Plusieurs études ont trouvé une association entre la consommation régulière d'alcool et la cataracte. Le risque serait plus grand chez les grands buveurs et chez les abstinents.


Une étude de 1993 rapporte un risque 4 fois plus élevé de cataracte sous-capsulaire postérieure chez les personnes buvant plus de 13 g d'alcool par jour, c'est-à-dire 360 ml de bière, 120 ml de vin, ou 45 ml de liqueur[46].

Différentes relations ont été établies selon le type d'alcool : le vin et les liqueur aurait un effet bénéfique, la bière un effet négatif. Ce serait dû à la présence d'antioxydants dans le vin et dans les liqueurs [47] ou à l'action antioxydante de l'alcool lui-même. La consommation de vin a été associée à une sclérose nucléaire et à une opacité corticale moins sévère [42].

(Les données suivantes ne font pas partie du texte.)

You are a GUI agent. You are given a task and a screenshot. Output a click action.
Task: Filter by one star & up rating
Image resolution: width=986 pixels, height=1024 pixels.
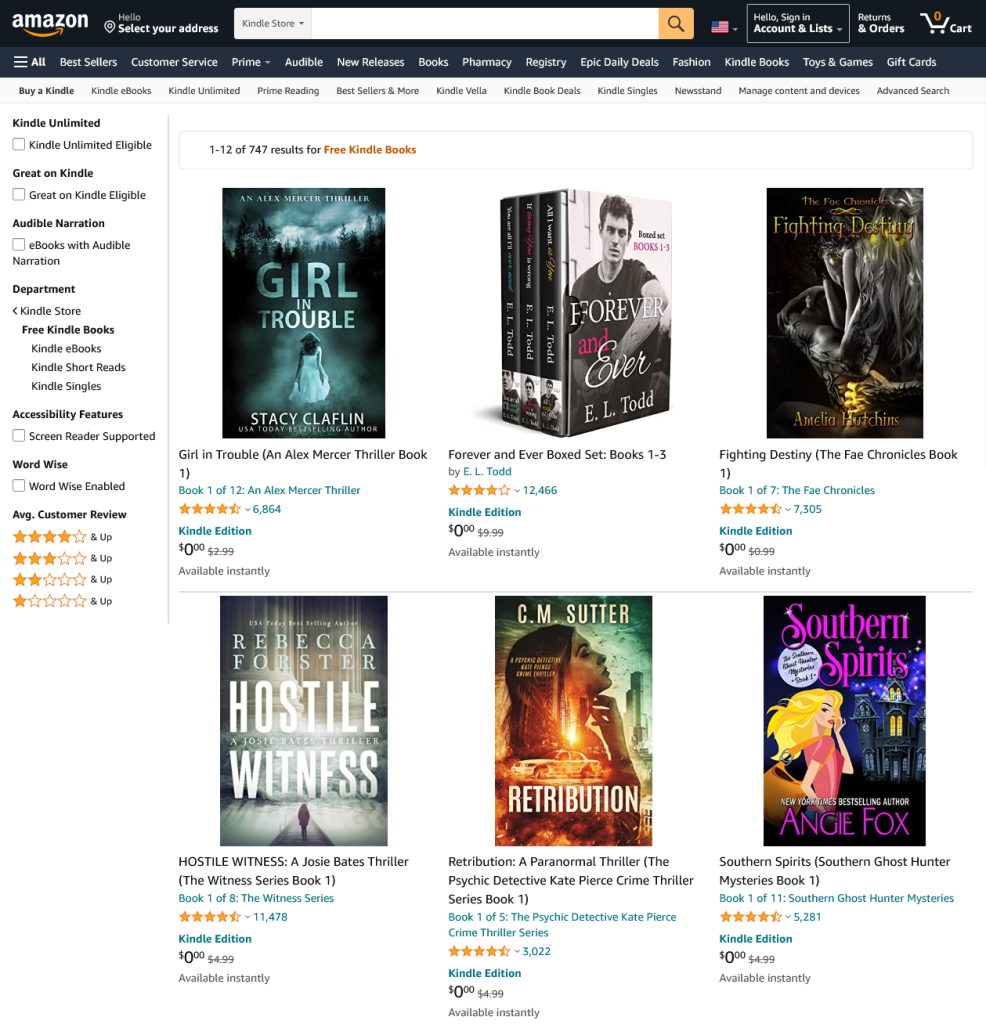[x=63, y=601]
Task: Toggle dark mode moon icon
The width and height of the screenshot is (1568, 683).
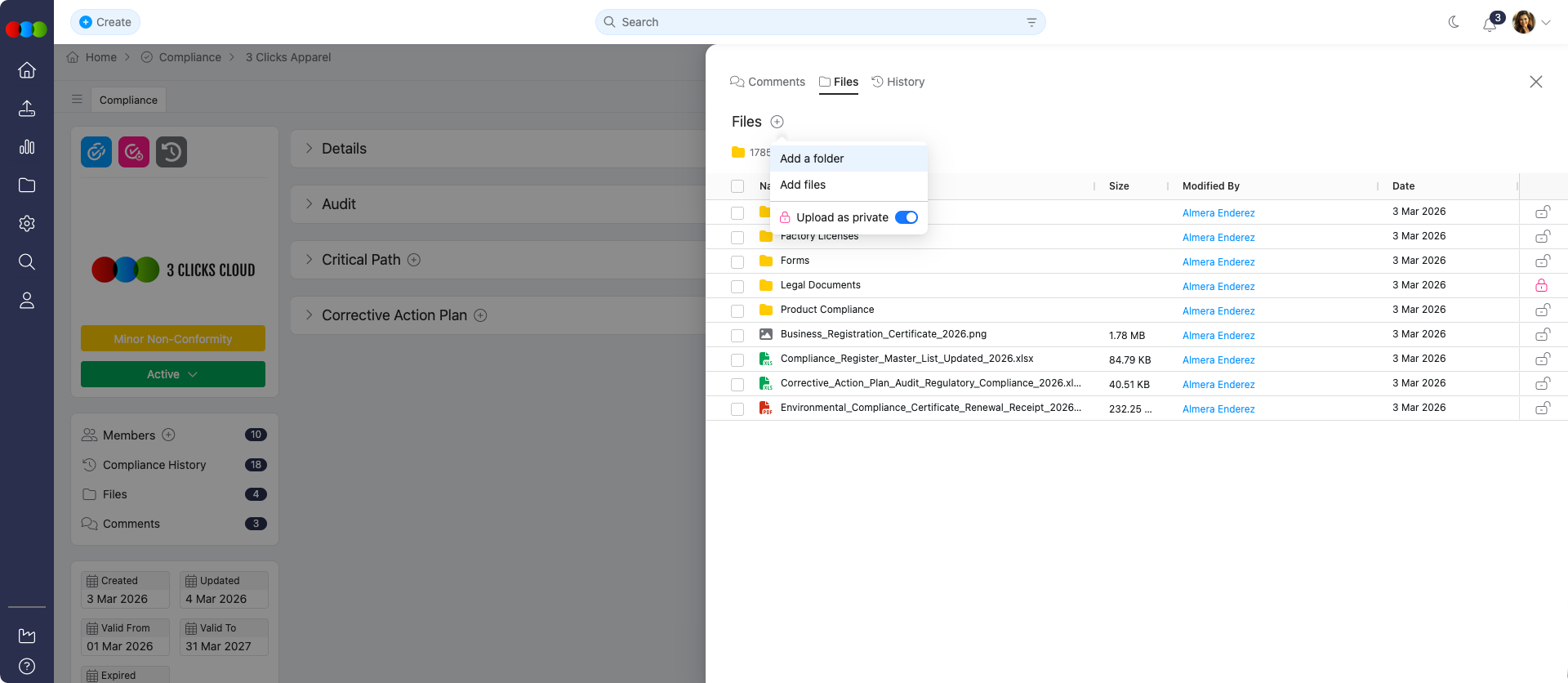Action: click(x=1454, y=22)
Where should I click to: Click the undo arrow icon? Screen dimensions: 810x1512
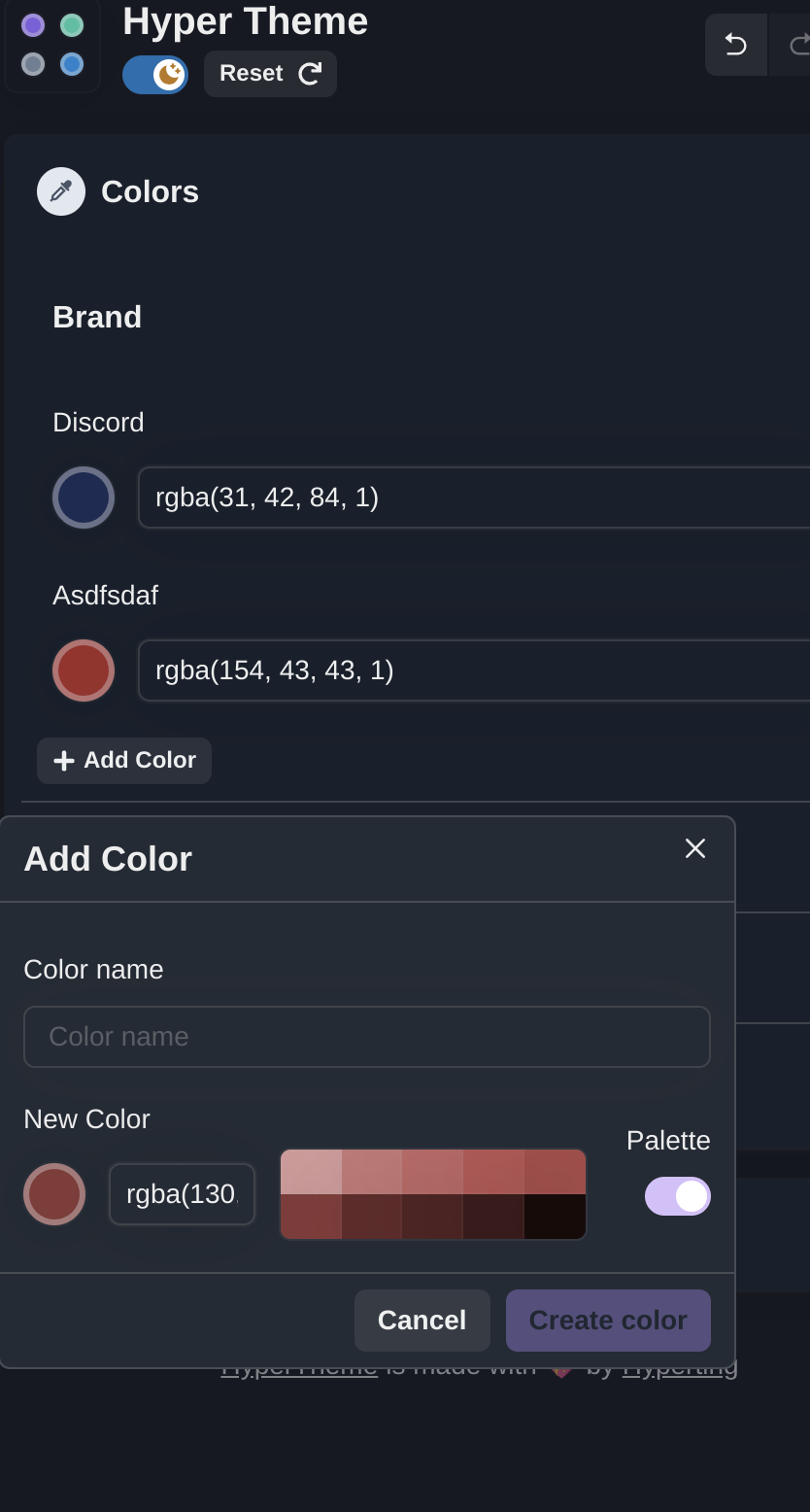pyautogui.click(x=735, y=45)
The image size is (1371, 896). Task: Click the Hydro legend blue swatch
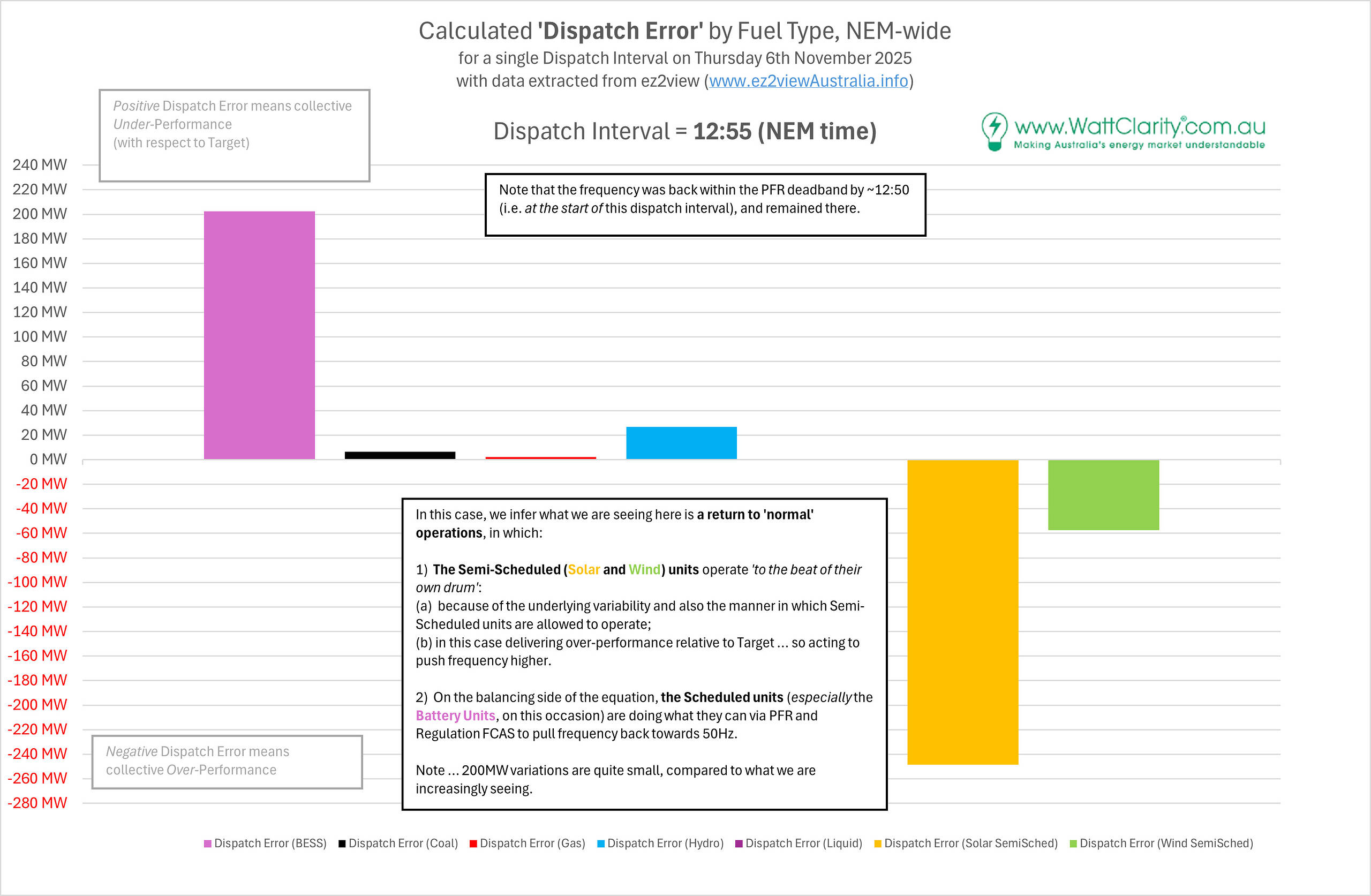(601, 844)
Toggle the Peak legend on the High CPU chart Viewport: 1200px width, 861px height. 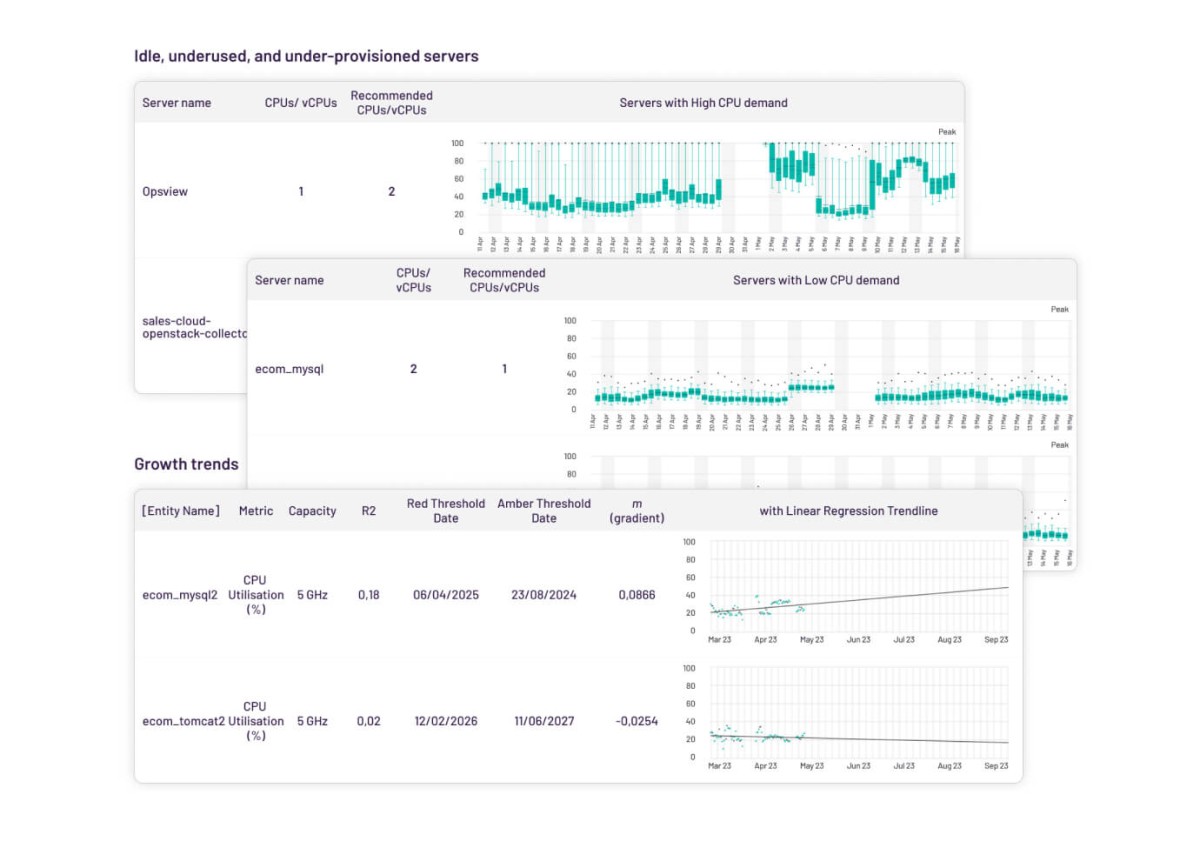point(946,131)
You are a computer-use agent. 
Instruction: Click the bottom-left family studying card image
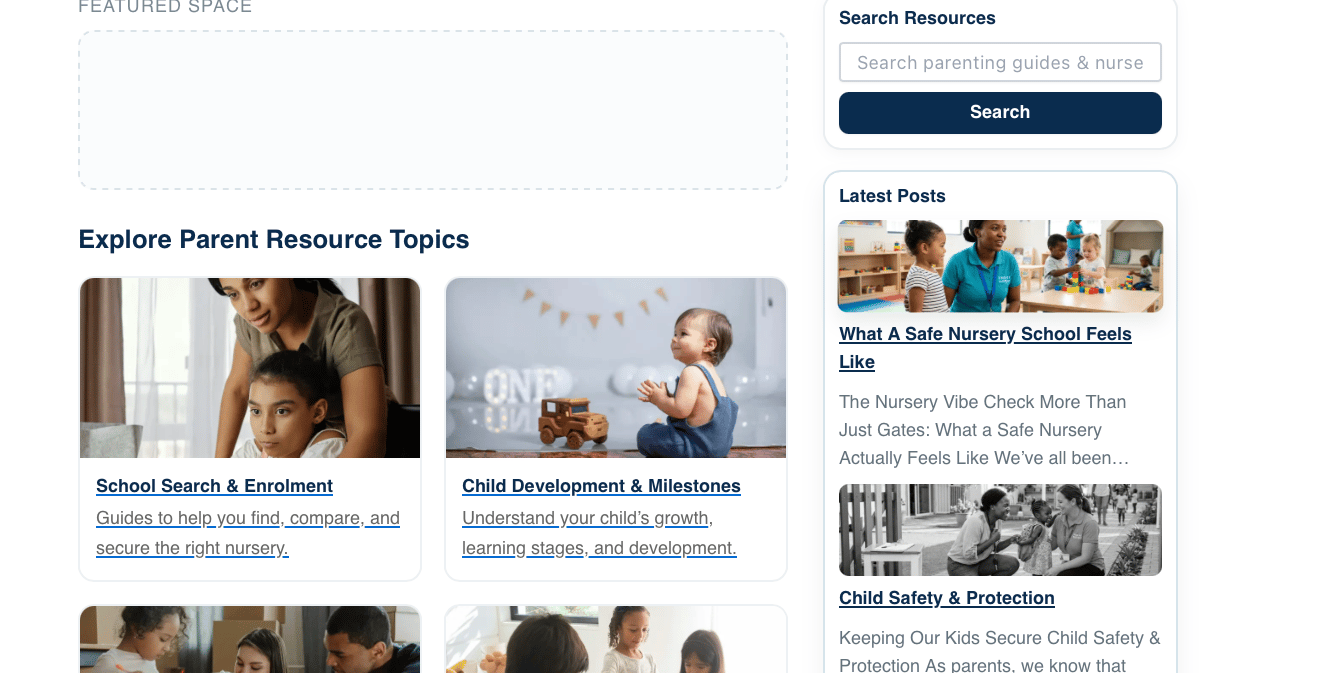pyautogui.click(x=250, y=639)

Chez les alcooliques, l'acétaldéhyde, toxique des des structures cellulaires in vitro, provoque une ballonisation des mitochondries qui présentent des inclusions, une désorganisation des microtubules et accroît l'excès de radicaux libres dans le cytoplasme. Grâce à leur liposolubilité, les molécules d'alcool pénètrent dans les membranes en désorganisant la matrice lipidique. L'intoxication alcooliquechronique a également des répercussions sur les grands métabolismes énergétiques, protéiques, glucidiques, lipidiques, etc... Il modifie le métabolisme des vitamines directement et indirectement par les complications organiques qu'il entraîne. Enfin, l'ingestion d'alcool favorise un état de malnutrition aux mécanismes physiopathologiques nombreux [3].

 

3.3.3 Masse corporelle

Le contrôle du poids et le respect des principes de l'équilibe nutritionnel sont, dans nos régions, des recommandations utiles. En effet, la masse corporelle semble être un facteur caractogène certain. L'augmentation de l'index corporel (rapport entre le poids et le carré de la taille) est associé à un risque accru de cataracte sous-capsulaire postérieure [3].

Des restrictions énergétiques semblent retarder l'apparition de cataracte. Chez les souris, une diminution de 21% et de 40% de l'apport énergétique retarde la progression de cataracte jusqu'à l'âge de 14 mois et de 22 mois respectivement [48]. Ce serait dû à une diminution du glucose sanguin et à une diminution de la glycation des protéines [13].

 

3.3.4 L'exposition aux rayons lumineux

Des animaux soumis à un rayon UVB de forte intensité pendant un intervalle de temps court ont dévelloppé des opacifications du cristallin.

Des études épidémiologiques ont noté une fréquence plus élevée de cataracte dans les régions ensoleillées et tropicales. L'exposition aux rayonnements lumineux, particulièrement aux UVB, augmente le risque de cataracte cortorticale et sous-capsulaire postérieure [4].